The speaker, who spoke through the Deputy Speaker of the House, Honourable Raphael Olanrewaju Adetiba, member representing Oke-Ero Constituency, explained that Alhaji Mohammed was not in the campaigns and election that produced the ninth legislature, hence his claim to have personally raised fund for their election is farther from the truth.
However, Kwara State APC Caretaker Committee Treasurer and Financial Secretary, Mohammed Tajudeen, who also joined the fray over accusations and counter accusations concerning 2019 campaign funds, said that Mr Mohammed provided funds and logistics for the election campaign of all the APC House of Assembly candidates in the 2019.

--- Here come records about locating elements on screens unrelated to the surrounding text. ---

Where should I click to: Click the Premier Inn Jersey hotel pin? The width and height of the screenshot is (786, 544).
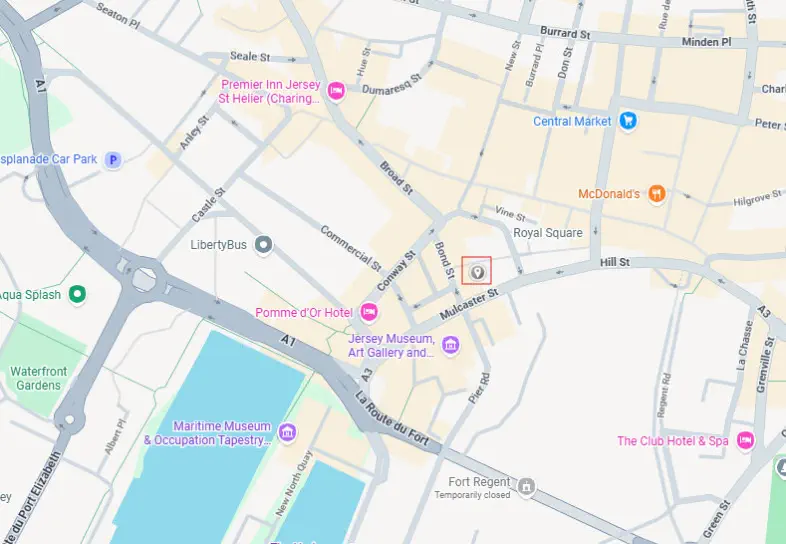[336, 91]
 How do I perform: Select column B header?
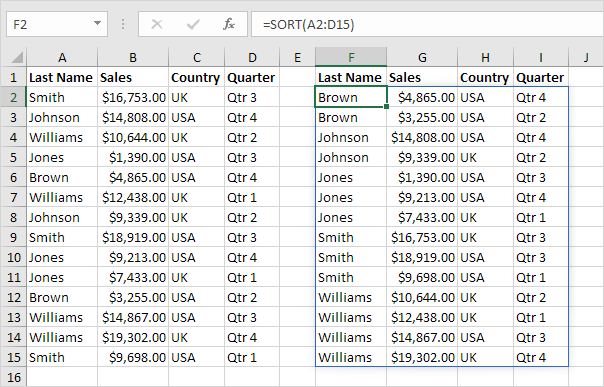tap(133, 57)
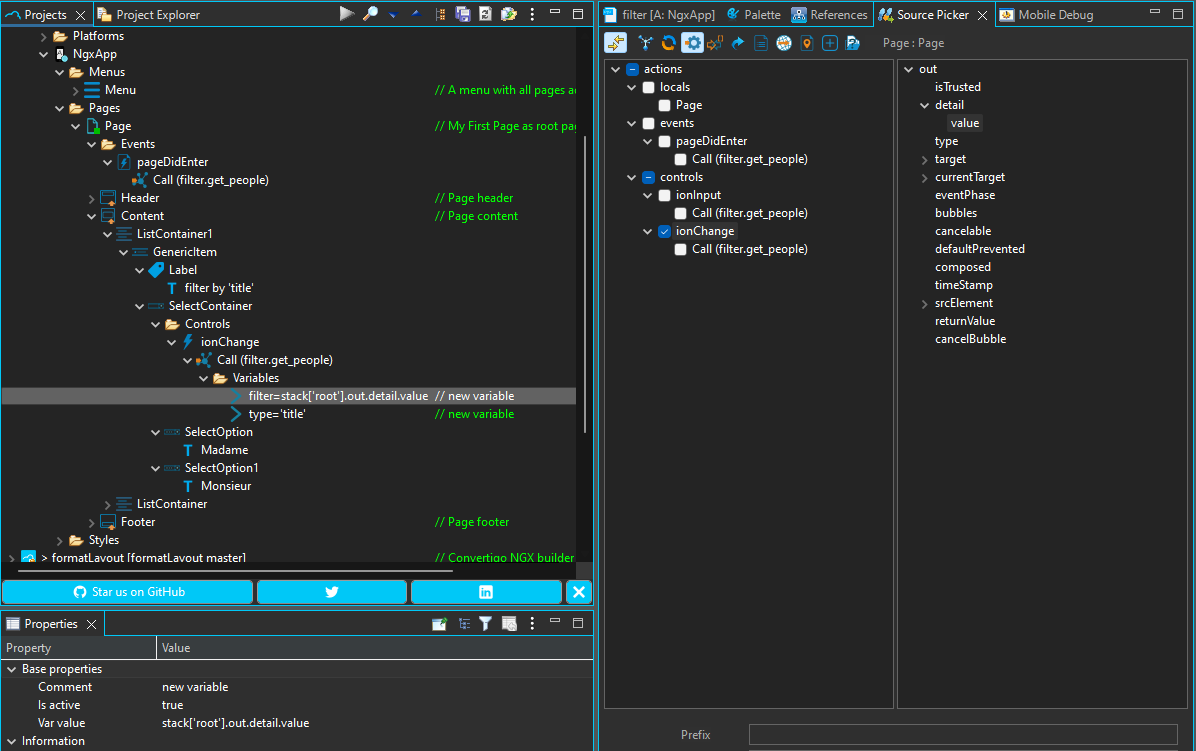Click the Prefix input field
The width and height of the screenshot is (1196, 751).
pos(962,735)
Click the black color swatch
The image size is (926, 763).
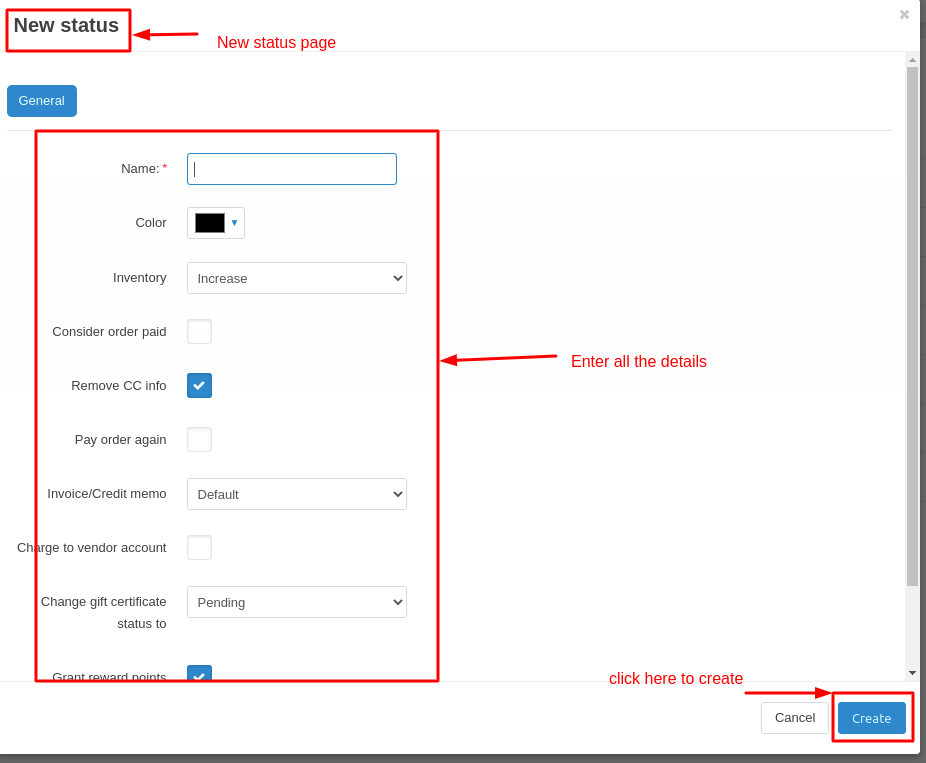210,223
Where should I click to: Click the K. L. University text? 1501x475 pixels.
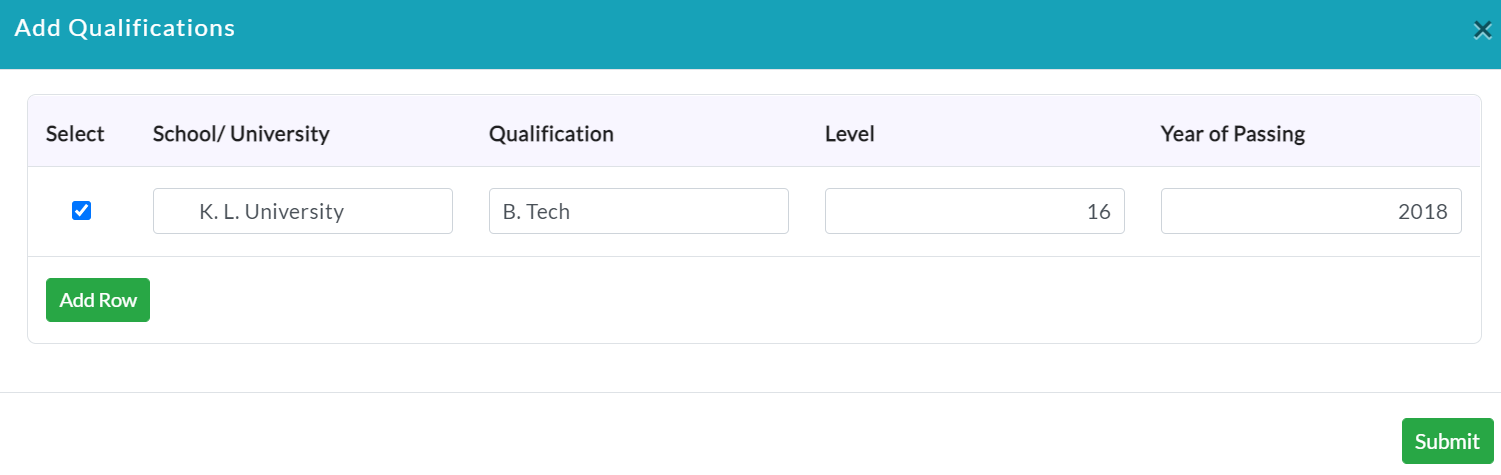pyautogui.click(x=271, y=212)
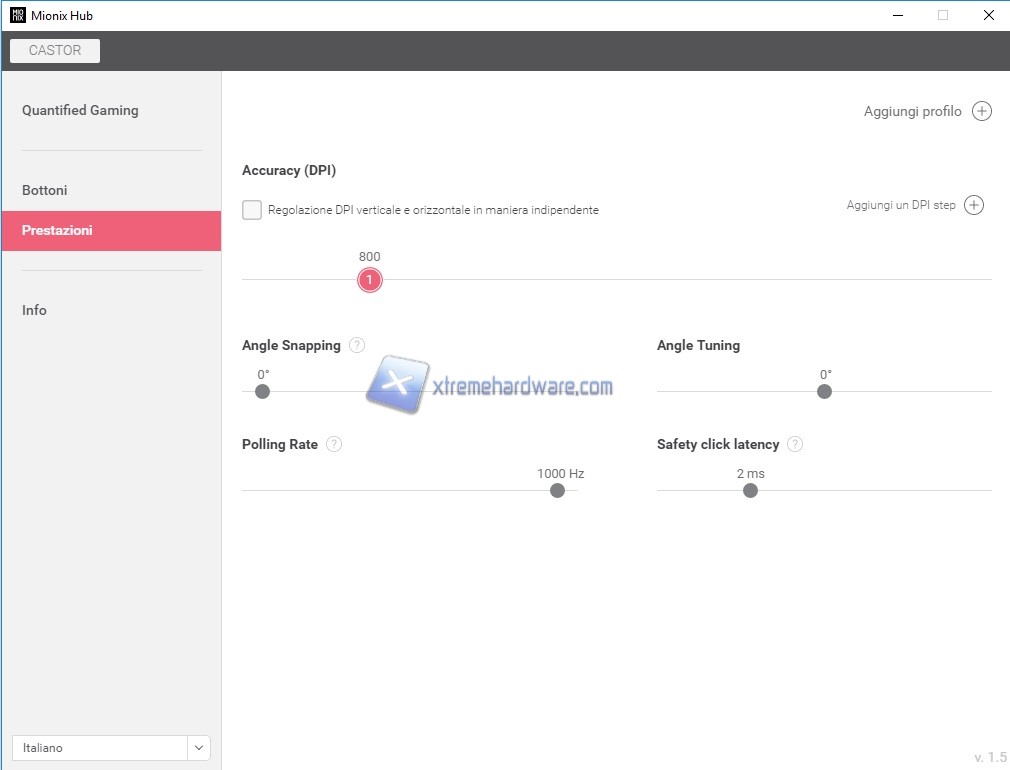Select the CASTOR device button

(55, 50)
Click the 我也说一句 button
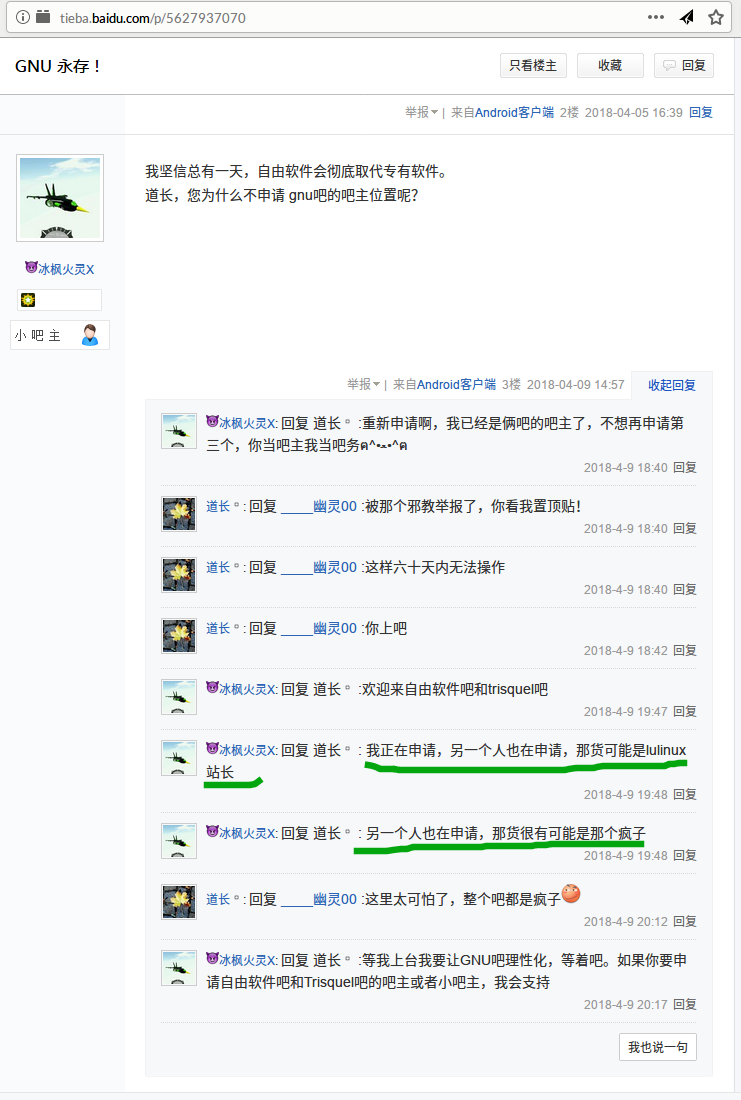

Addressing reporters in IIorin, Tajudeen said that the lawmakers in their statement confirmed the receipt of the sum of N500,000, but mischievously claimed that the money was from the national secretariat.
Treasurer, Kwara APC caretaker committee, Dantala Yaro, corroborated the financial secretary. “As custodians of the party accounts, we want to restate that the said money was released to them by Alhaji Lai Mohammed and transferred to them through the party’s account. In a bid to satisfy their pay master and in desperation for second term tickets, they are in self denial and the fear of losing illusory second term tickets, they should at least have a sense of history and remember that posterity is the greatest judge,” Yaro had stated.
Also adding their voice to the political squabble, APC chairmen from Irepodun/Oke-Ero/Isin/Ekiti Federal Constituency faulted Olawuyi’s allegation against Mohammed, saying he was merely attempting to pull the minister down.
Though as things stand no one is sure of how or where the pendulum of the power struggle in the state’s ruling party would swing eventually, what however is certain is that the last has not been heard of the contentious issues, especially the allegations about campaign funds and how they were used.
But political watchers in the state have posited that all the political machinations in the state are a reflection of what is brewing at the national level. The struggle for control, they argued, is all about 2023 and who controls what, and whose outcome could be disadvantageous to some leaders in the state.
How the drama will play out in the state, however, depends on the actions and inaction of the political gladiators in the party in the days to come.